**What is being asked**
Please copy out the entries below, starting at the line that contains "This screenshot has width=268, height=103." and ending at the last entry, keeping every line exactly as it appears. Leave out the pictures.

**Dataset rows**

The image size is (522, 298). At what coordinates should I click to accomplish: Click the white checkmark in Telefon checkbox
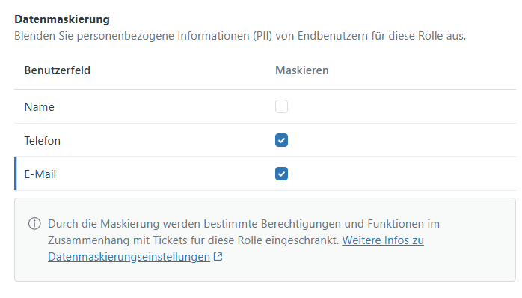point(281,140)
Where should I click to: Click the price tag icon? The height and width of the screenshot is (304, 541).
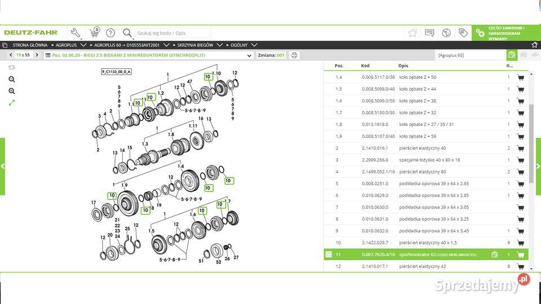click(x=463, y=33)
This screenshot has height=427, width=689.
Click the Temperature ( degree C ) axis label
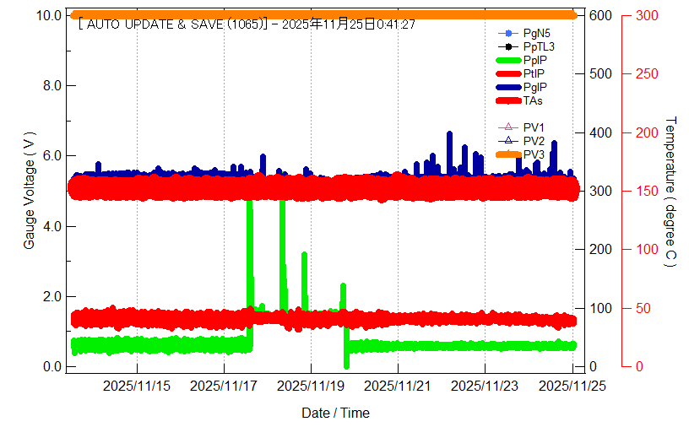670,192
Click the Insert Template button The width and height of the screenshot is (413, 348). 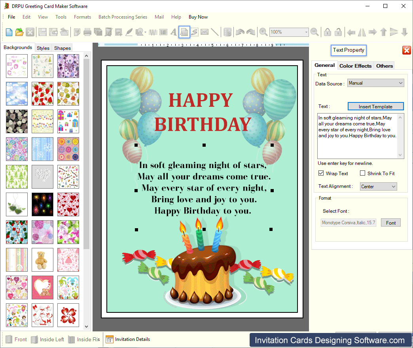375,106
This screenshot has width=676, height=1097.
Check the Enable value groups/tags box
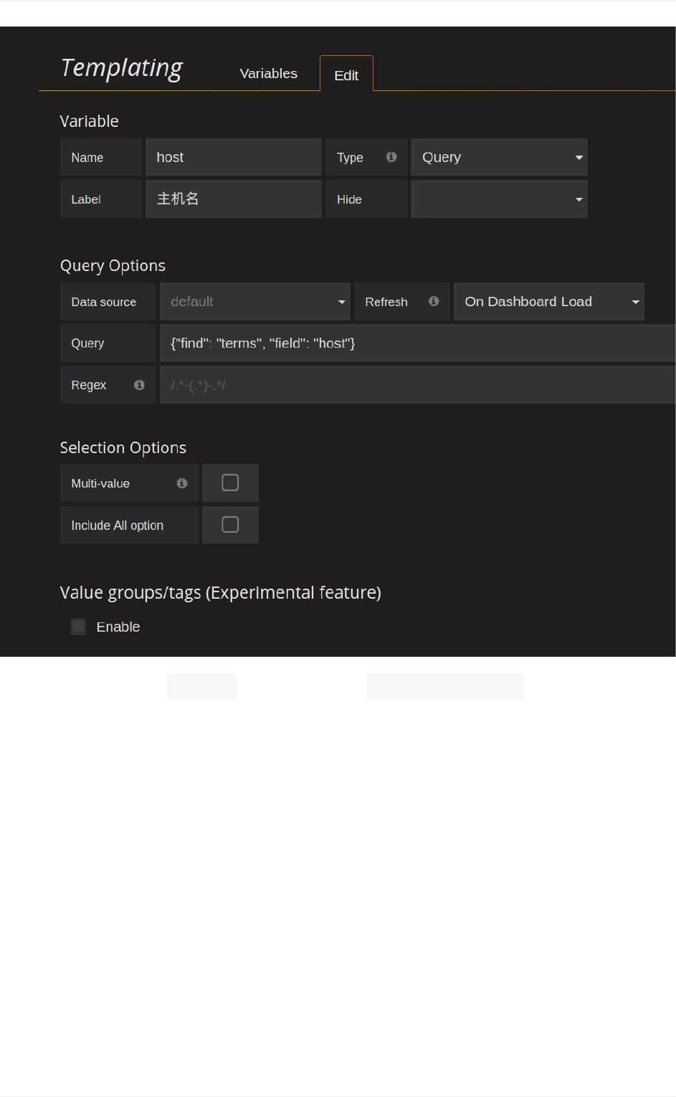pyautogui.click(x=79, y=627)
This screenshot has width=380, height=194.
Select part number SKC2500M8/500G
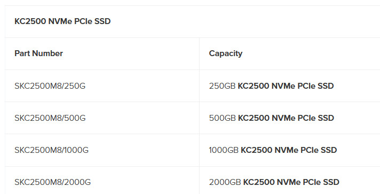coord(50,118)
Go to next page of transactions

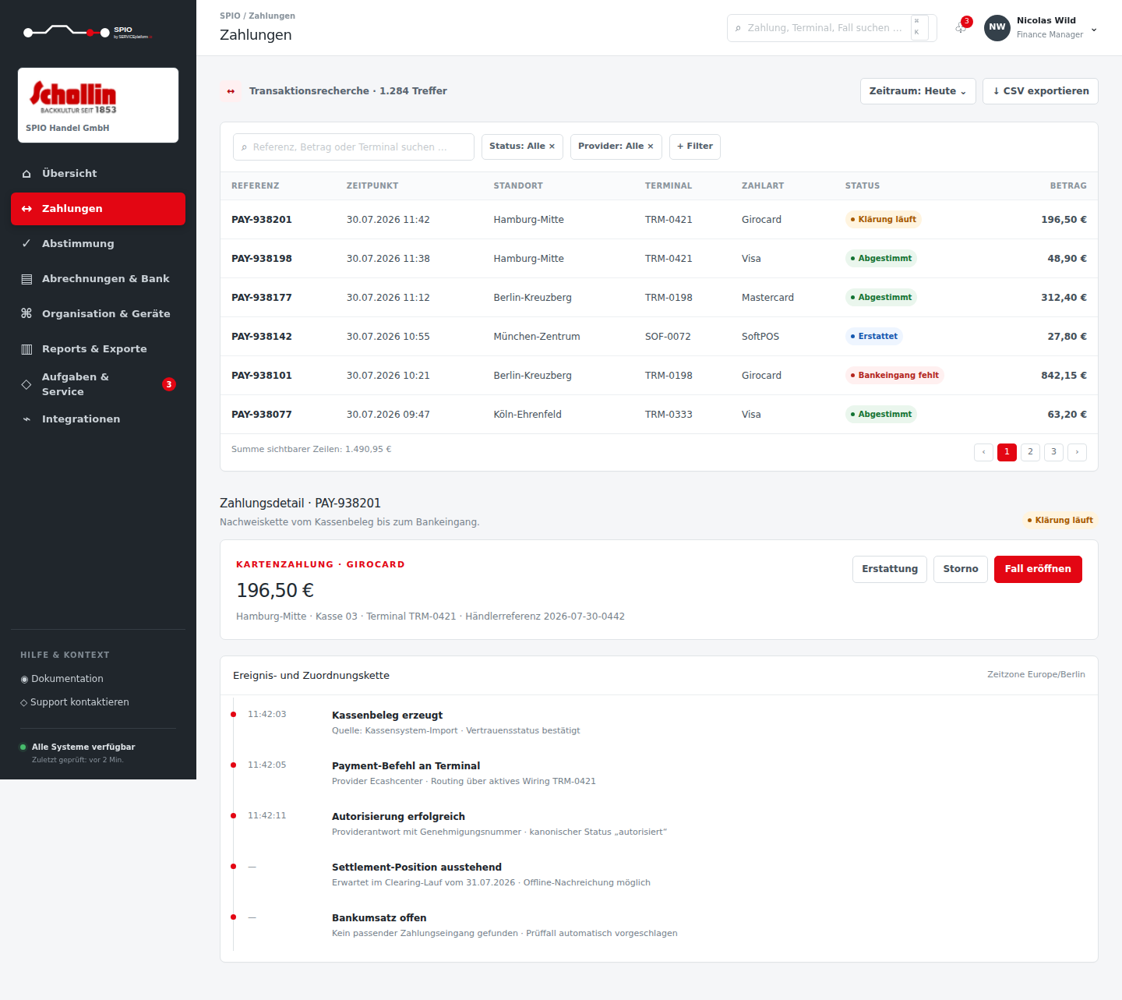1077,452
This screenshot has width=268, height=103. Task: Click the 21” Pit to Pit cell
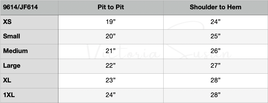point(111,51)
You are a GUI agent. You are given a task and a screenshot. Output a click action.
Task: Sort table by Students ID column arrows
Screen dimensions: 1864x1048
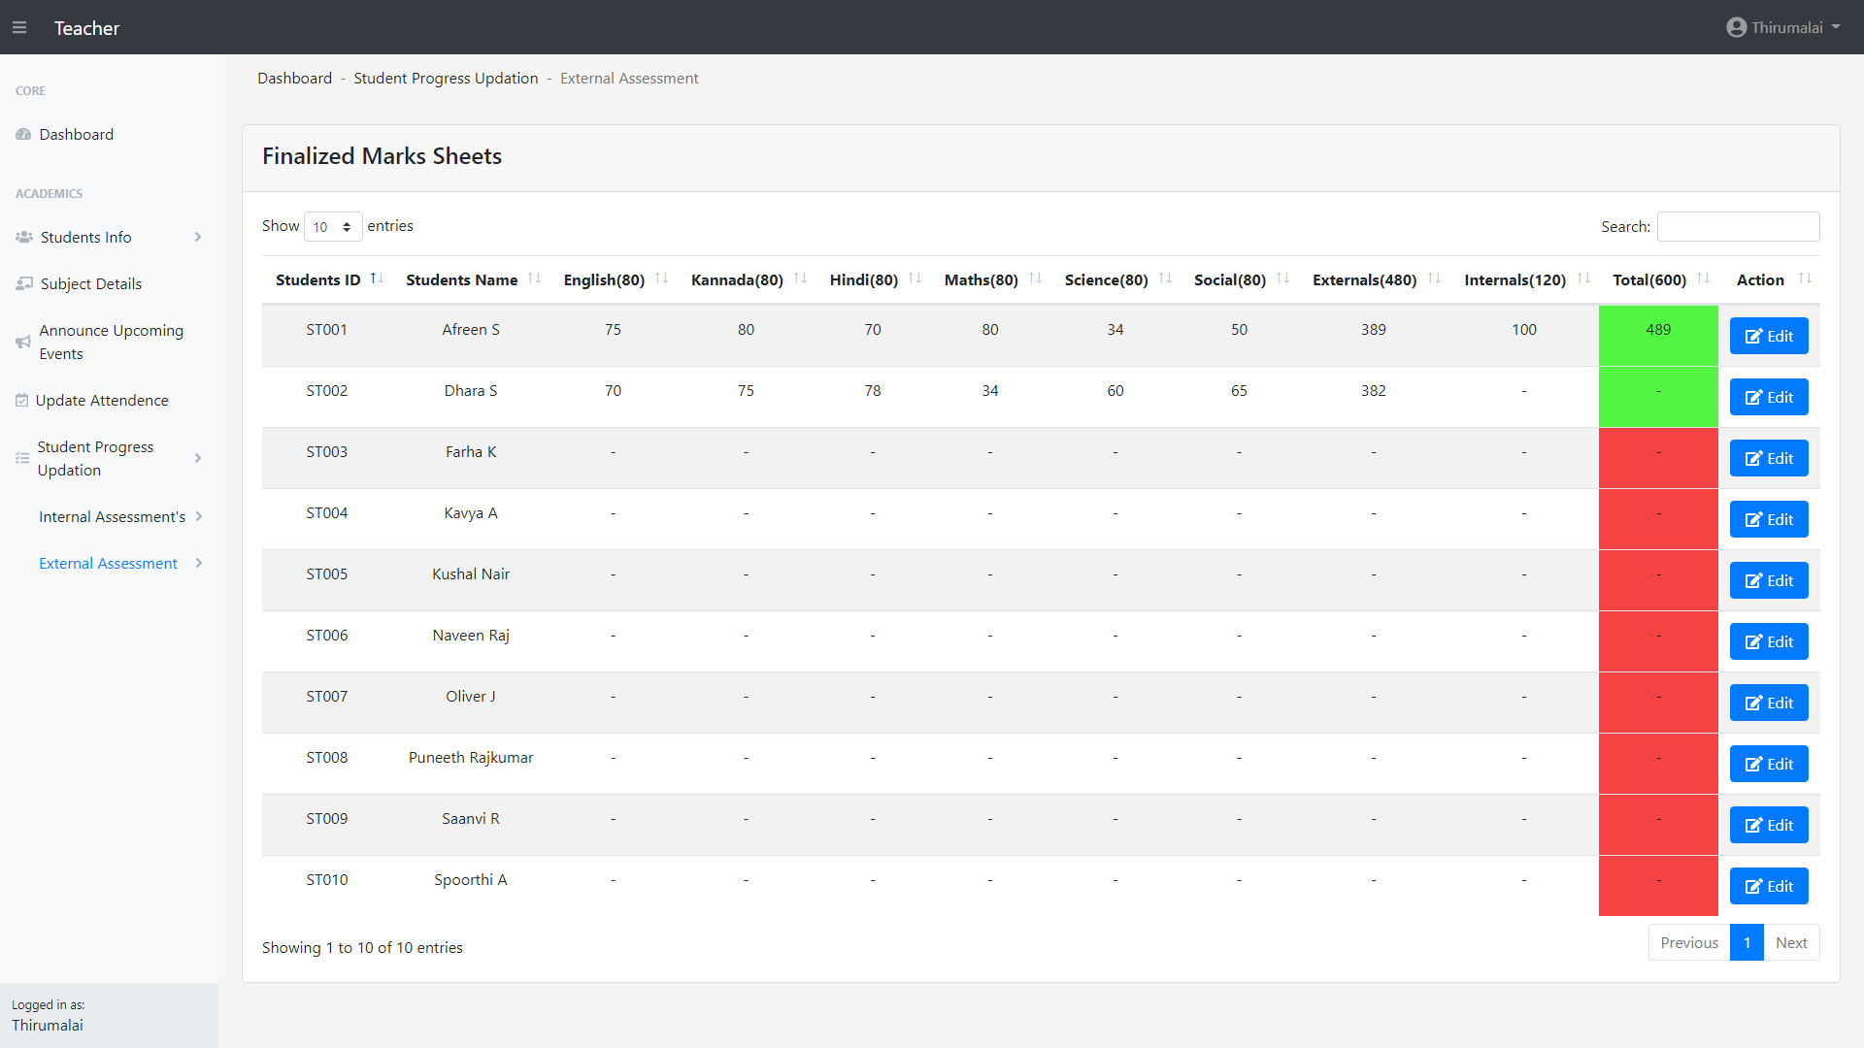coord(377,279)
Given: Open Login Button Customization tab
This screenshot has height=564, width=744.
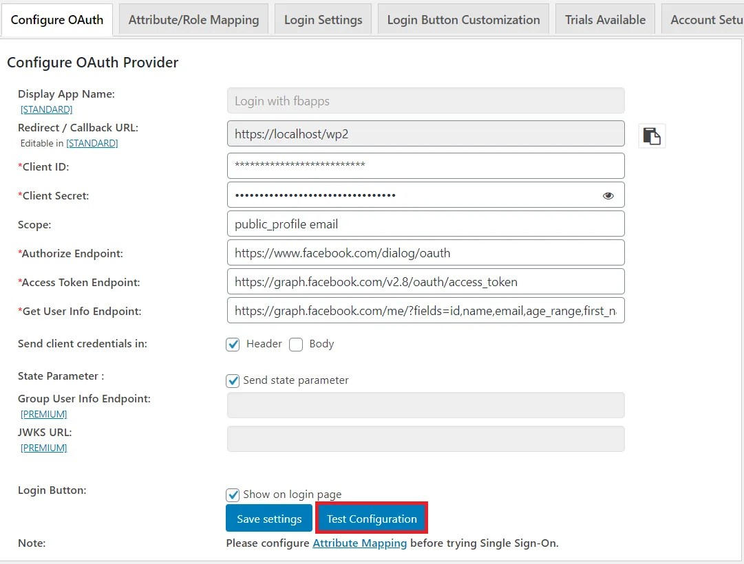Looking at the screenshot, I should coord(463,19).
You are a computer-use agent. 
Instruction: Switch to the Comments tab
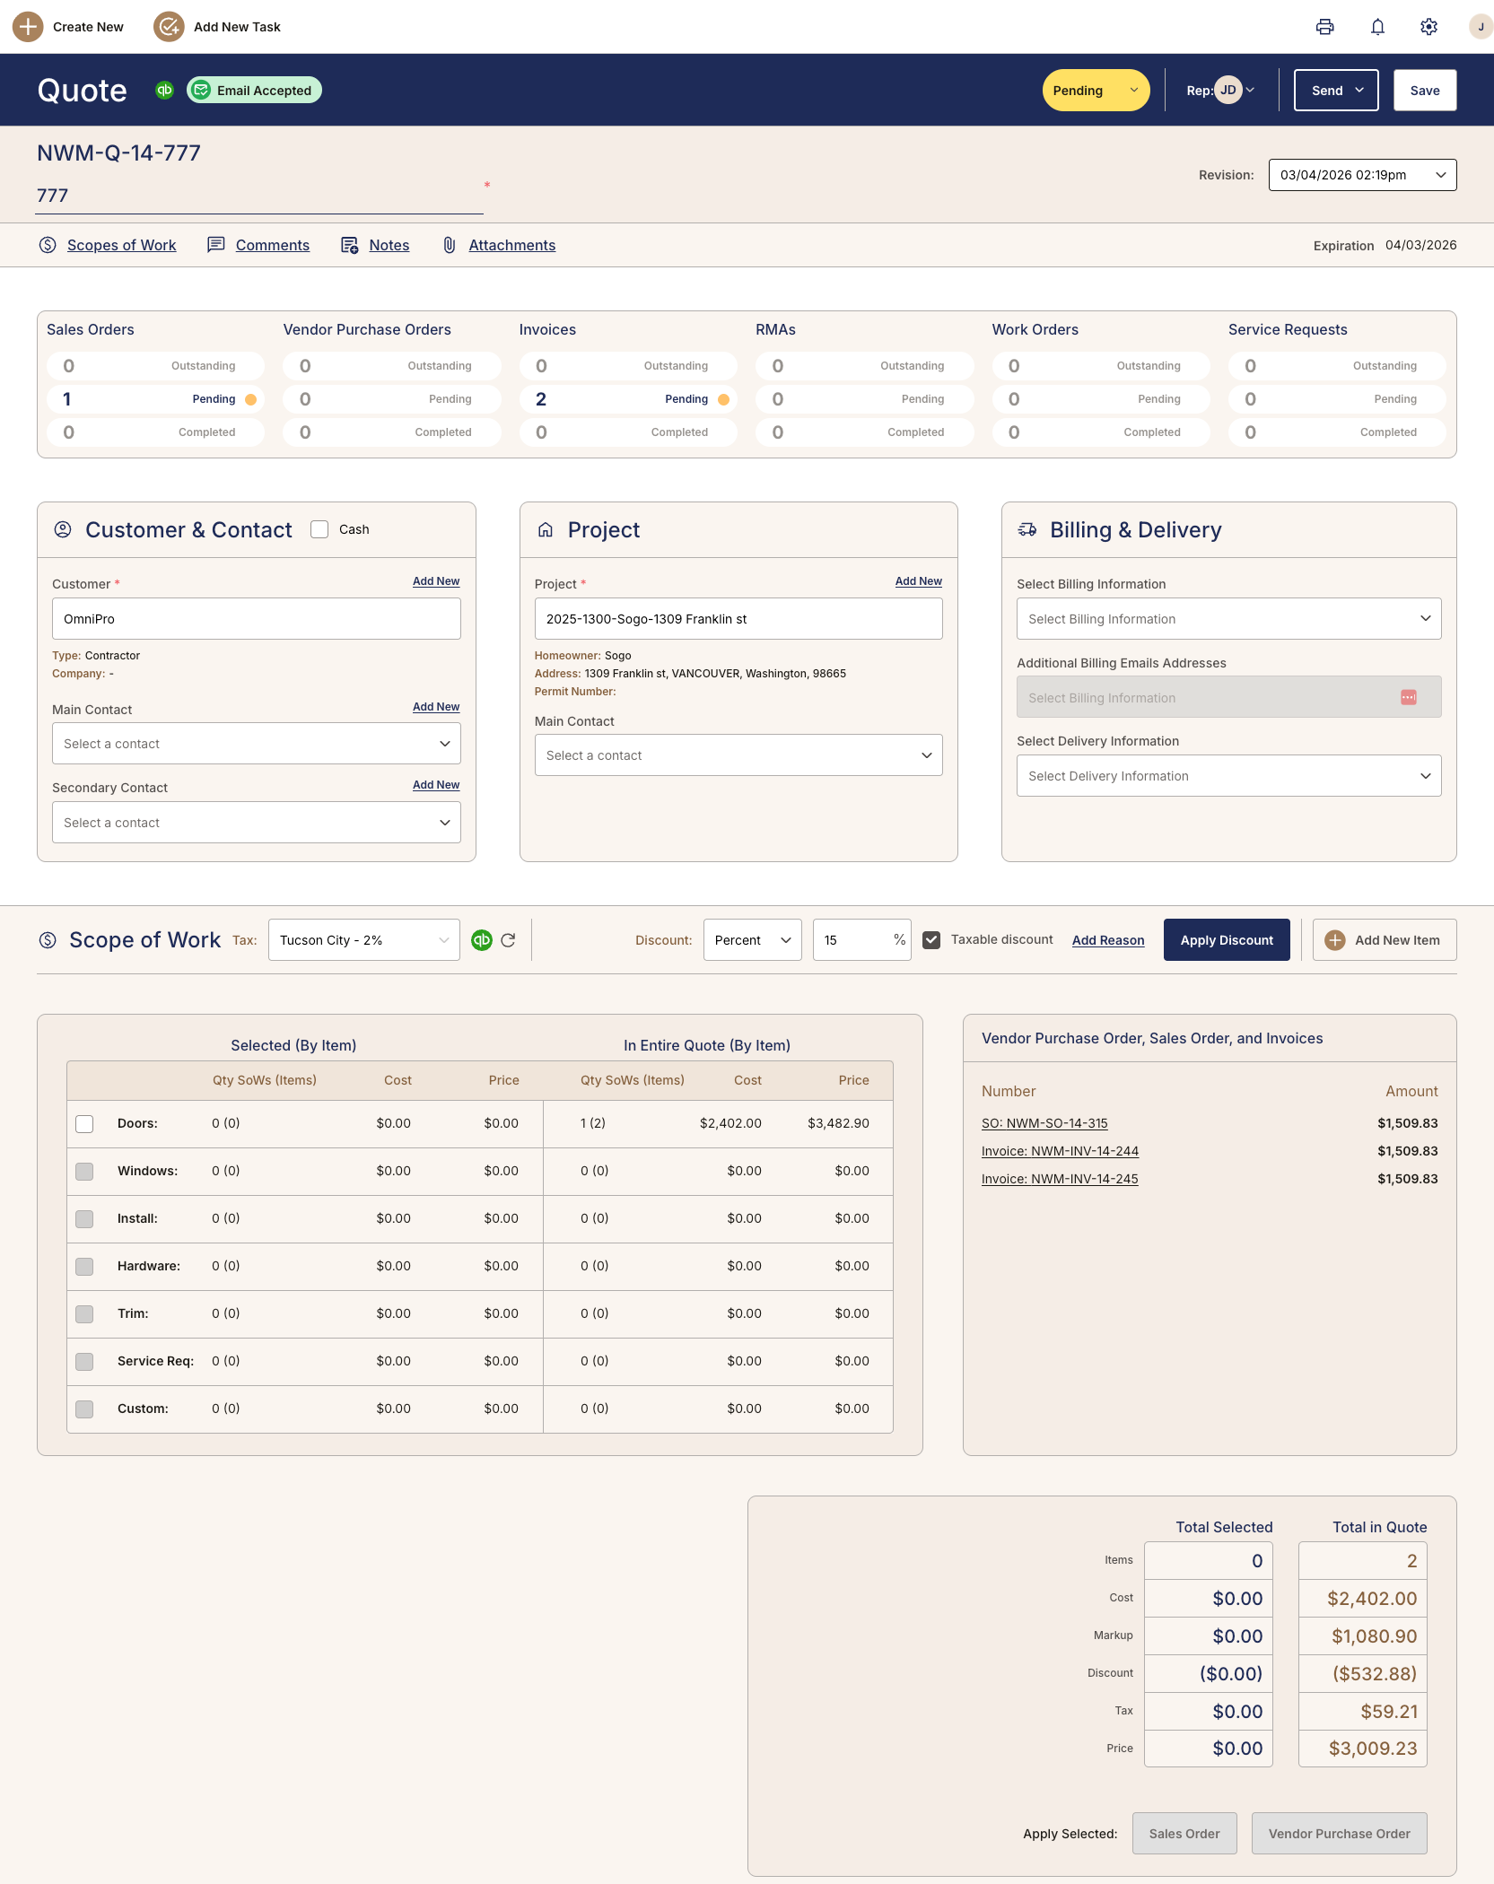272,245
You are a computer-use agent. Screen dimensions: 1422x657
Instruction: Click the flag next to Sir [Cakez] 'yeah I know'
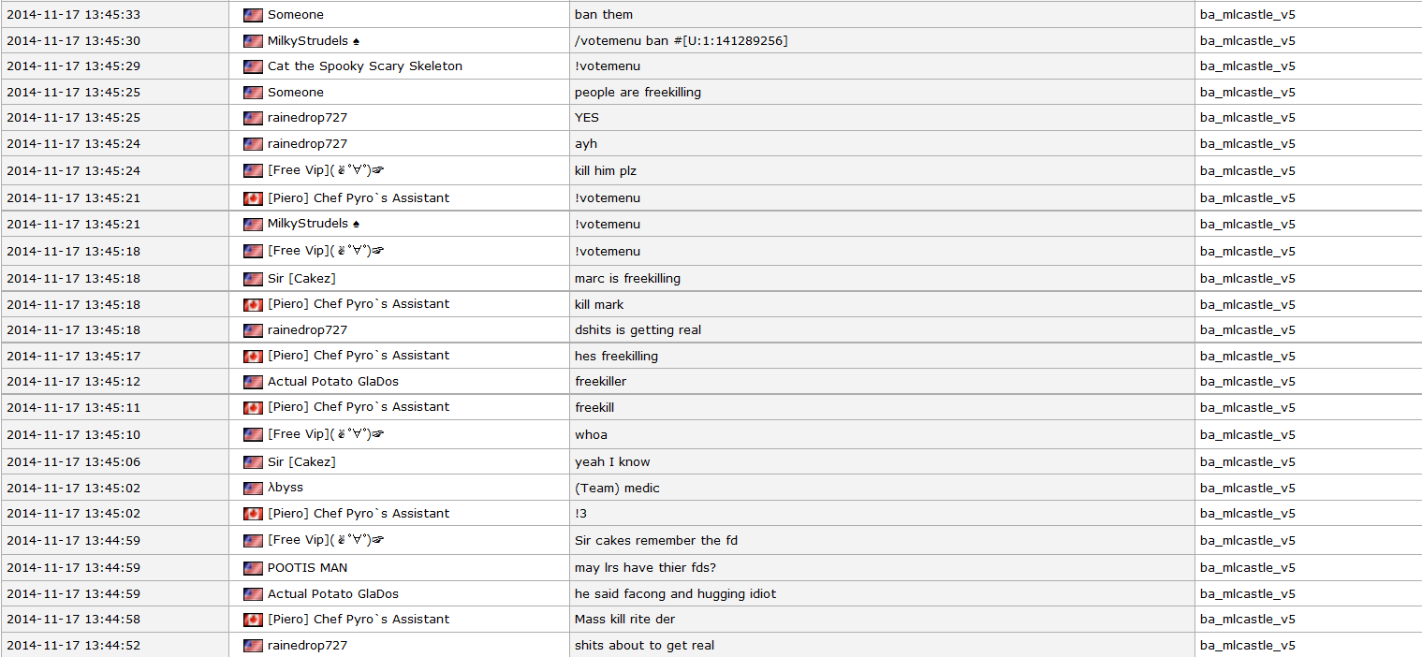tap(253, 462)
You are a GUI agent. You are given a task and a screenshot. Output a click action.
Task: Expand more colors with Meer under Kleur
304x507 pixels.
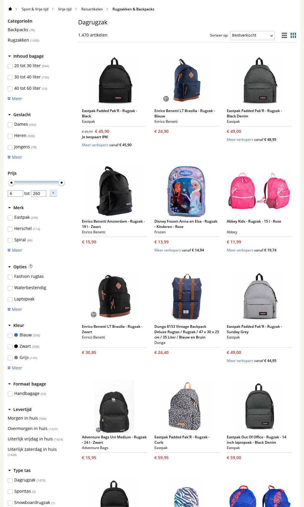(15, 368)
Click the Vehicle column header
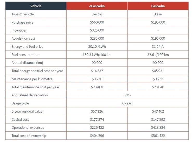192x143 pixels. click(x=36, y=6)
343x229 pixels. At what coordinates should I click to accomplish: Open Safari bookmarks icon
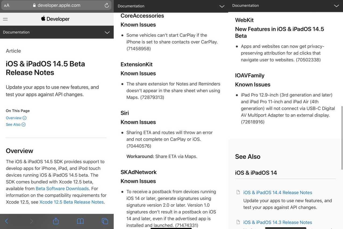[x=80, y=221]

**Solution to this problem**
This screenshot has width=268, height=103. Task: Click the 21” Pit to Pit cell
point(111,51)
You are a GUI agent. You are given a task and a screenshot. Output a click action.
Task: Sort table by Students ID column arrows
Screen dimensions: 1864x1048
coord(377,279)
Given: Open Login Button Customization tab
This screenshot has height=564, width=744.
Looking at the screenshot, I should coord(463,19).
You are a computer-use agent. 
Instruction: Switch to the Comments tab
272,245
You are a computer-use agent. Screen dimensions: 1422x657
Instruction: Click the flag next to Sir [Cakez] 'yeah I know'
tap(253, 462)
You are a GUI agent. You are given a task and a screenshot. Output a click action.
Task: Expand more colors with Meer under Kleur
304x507 pixels.
(15, 368)
Click the Vehicle column header
192x143 pixels. click(x=36, y=6)
343x229 pixels. At what coordinates should I click to accomplish: Open Safari bookmarks icon
[x=80, y=221]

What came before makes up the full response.